Présidence de M. Jean-Luc Warsmann, président.
La Commission examine, sur le rapport de M. Guy Geoffroy, la proposition de résolution européenne sur la proposition de directive relative à la mise en place d’un système européen de collecte et de traitement des données des dossiers passagers (données PNR) (n° 3962).
M. Guy Geoffroy, rapporteur. Notre Commission est saisie, en application de l’article 151-6 du Règlement, d’une proposition de résolution que j’ai eu l’honneur de déposer au nom de la commission des Affaires européennes, le 16 novembre 2011, sur la proposition de directive du Parlement européen et du Conseil relative à l’utilisation des données des dossiers passagers – les « données PNR (Passenger name record)» – pour la prévention et la détection des infractions terroristes et des formes graves de criminalité, ainsi que pour les enquêtes et les poursuites en la matière.
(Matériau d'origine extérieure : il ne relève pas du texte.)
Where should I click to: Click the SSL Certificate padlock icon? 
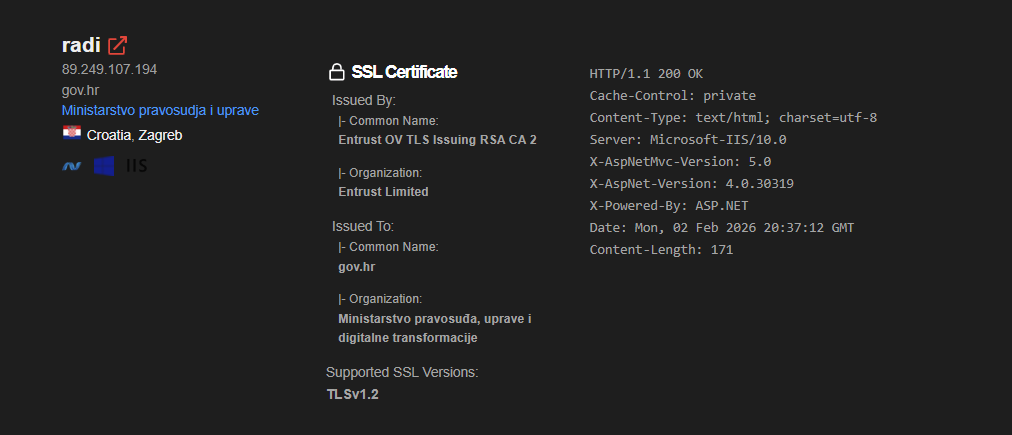pos(337,72)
Notre réunion de ce jour s’inscrit dans la continuité d’un travail que nous avons déjà effectué, en complément des travaux de la commission des Affaires européennes. Nous avons en effet déjà adopté sur le même sujet, le 30 septembre 2009, une résolution par laquelle nous exprimions le souhait d’un texte plus équilibré, ce qui est le cas du projet de directive que nous examinons ce matin.
À l’époque, notre Commission avait adopté une proposition de résolution que j’avais déposée, au nom de la commission chargée des affaires européennes, le 11 février 2009. Elle portait sur la proposition de décision-cadre du Conseil relative à l’utilisation des données des dossiers passagers à des fins répressives. Les nouvelles dispositions du Règlement de l’Assemblée nationale n’étant pas alors entrées en vigueur, notre Commission avait dû se saisir de cette proposition pour qu’elle puisse devenir définitive.
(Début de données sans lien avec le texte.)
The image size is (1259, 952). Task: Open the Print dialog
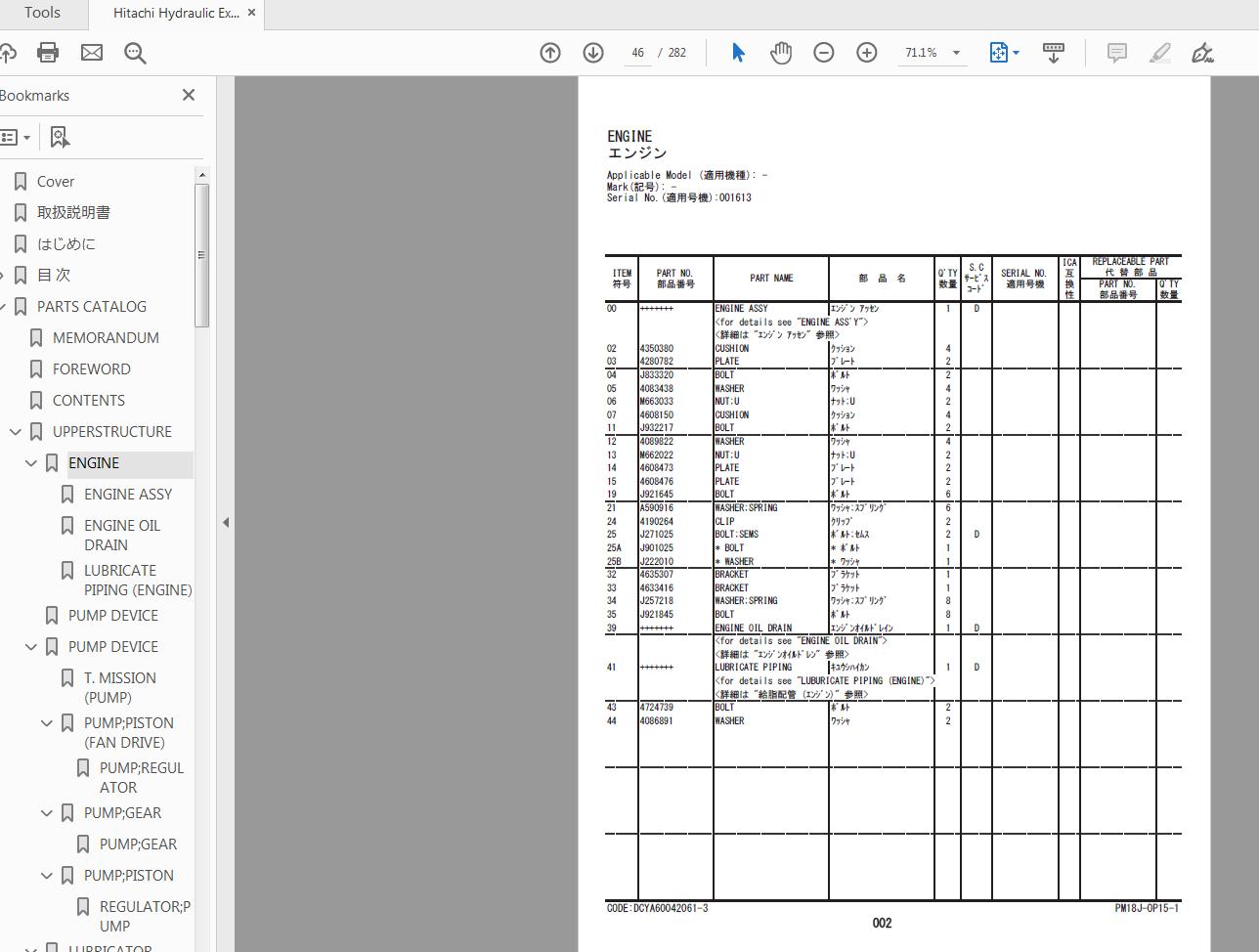pyautogui.click(x=48, y=53)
Quel est l’intérêt de la collecte des données PNR dans la lutte contre le terrorisme ? C’est un débat récurrent. Depuis le 11 septembre 2001, nos amis Américains, suivis par d’autres pays du monde, ont mis en place des dispositions visant à utiliser ces données dans la lutte contre le terrorisme et la criminalité grave. Parallèlement, il importe de faire respecter un équilibre qui tienne compte des droits fondamentaux des citoyens qui voyagent. Cette question sous-tend nos réflexions et celles de la commission des affaires européennes.
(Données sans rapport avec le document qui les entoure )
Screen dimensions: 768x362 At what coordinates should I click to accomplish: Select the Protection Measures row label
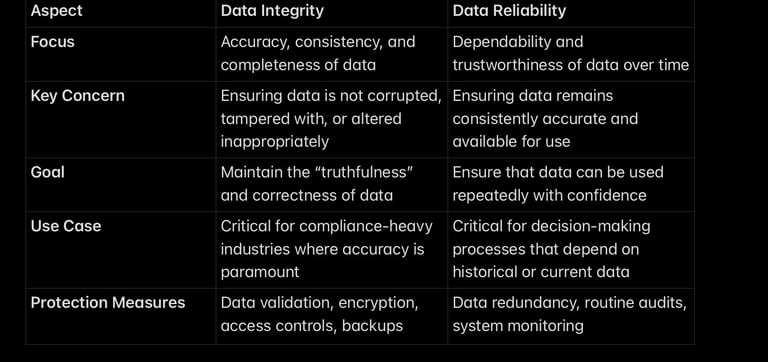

Il importe par ailleurs, dans le dialogue entre l’Europe et les États-Unis, de rester conscients du fait que les attentats du 11 septembre ont été commis sur le territoire américain à partir de vols intérieurs. Si donc nous comprenons la nécessité d’utiliser les données personnelles, cette utilisation doit se faire dans le souci d’un véritable équilibre. Or, comme je l’ai déjà dit le 30 septembre 2009, l’accord de 2007 n’est pas un accord, car il nous a été imposé par les États-Unis et nous avions alors dénoncé son caractère peu équilibré.
L’objet de la proposition de résolution européenne dont nous discutons aujourd’hui est de mettre en place un système de collecte et de traitement des données PNR pour la lutte contre le terrorisme et la criminalité grave à l’échelle européenne, afin de nous doter d’un outil de travail qui nous permette d’être plus cohérents dans l’approche de ces questions sur le territoire européen, sachant que la mobilité des personnes exige que nous soyons beaucoup plus au clair sur ces questions. Lorsque nous aurons mis en place un dispositif à l’échelle européenne, nous serons mieux armés pour un dialogue équilibré et constructif avec l’ensemble de nos partenaires internationaux, qu’il s’agisse des États-Unis ou d’autres pays, comme l’Australie et le Canada, avec lesquels nous dialoguons toujours en vue d’une négociation finale. Les stratégies de ces trois pays ont changé depuis le 11 septembre, mais des pays membres de l’Union ont également commencé à prendre des dispositions. Ainsi, la Grande-Bretagne possède sans doute le régime le plus avancé en la matière et peut se prévaloir d’une certaine efficacité. Nous utilisons, quant à nous, l’ensemble des données PNR pour poursuivre et prévenir diverses infractions.
La Belgique et la Suède utilisent les données PNR à des fins douanières ou de lutte contre le terrorisme, avec de premiers résultats très appréciables : entre les deux tiers et 95 % des saisies de drogue résultent exclusivement ou presque exclusivement du traitement des données PNR. La douane française atteint des statistiques comparables, par exemple à l’aéroport de Roissy-Charles de Gaulle. La Commission européenne a également fourni des exemples de cas avérés dans lesquels les données PNR avaient permis de démanteler des réseaux de trafic d’êtres humains.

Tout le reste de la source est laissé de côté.